Friday, May 11, 2007

Dancing on My Grave

from the diary: “Wednesday 9/2/87

“Library really dead. I spent a lot of my desk time reading the autobio of Gelsey Kirkland.”

I have little interest in ballet. I like dance and I like to dance so I’m not indifferent to varieties of it in performance, and ballet would be one of those. I admire the athleticism of ballet dancers. But I find the costuming, especially those tutus, to be ugly. And I’ve never admired the en pointe tiptoeing. It looks painful. (OK, maybe as a kid I did try to tippytoe like that a few times, and -- ouch!) I guess I read Kirkland’s book because I’d heard it praised and because it was said to be bringing to light the hidden unpleasantness of the supposedly sublime, high culture artform. Who knows maybe it amused me that the title, Dancing on My Grave, was so similar to another book I’d read, Dance on My Grave. I must have learned all sorts of things about ballet that I didn’t know previously; but equally, I’m sure, I missed much, having so little familiarity with the subject. Frankly, the book bored me.

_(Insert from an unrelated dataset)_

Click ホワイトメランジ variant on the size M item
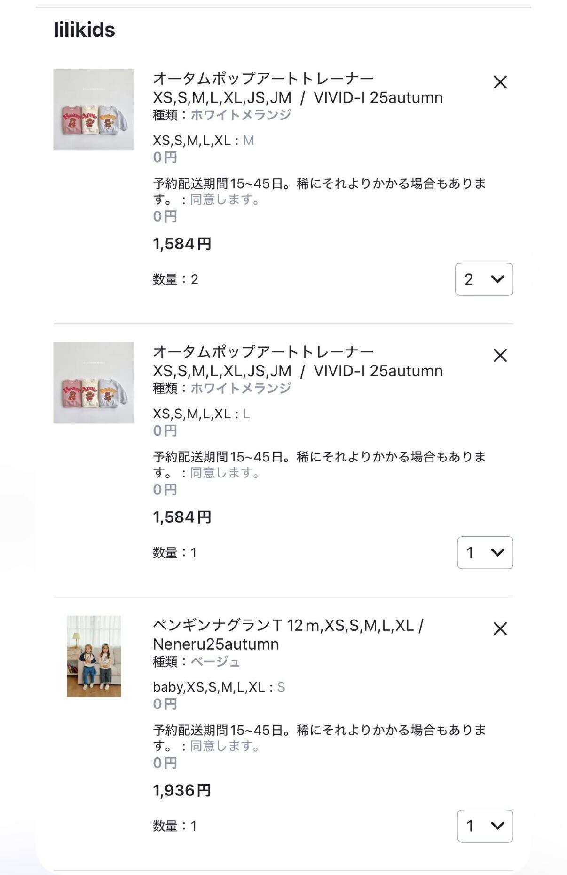 pos(241,115)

A bio of Gelsey Kirkland appears in the Ballet Encyclopedia. “In 1976 her complicated personal life caught up to her. She had been very concerned about her looks and undergone several plastic surgeries. She was also anorexic and addicted to cocaine. Finally she collapsed due to nervous exhaustion and a potassium deficiency and was forced to stop dancing. This kept her from appearing opposite Mikhail Baryshnikov in the movie The Turning Point.” The man she later married (“they helped each other out of their drug problems and depression”) also helped her write the book.

Before the breakdown Gelsey Kirkland was Mikhail Baryshnikov’s main dancing partner. “The partnership between Miss Kirkland and Mr. Baryshnikov was incredibly successful - they were the same size and had the same way of disguising difficulties on stage.”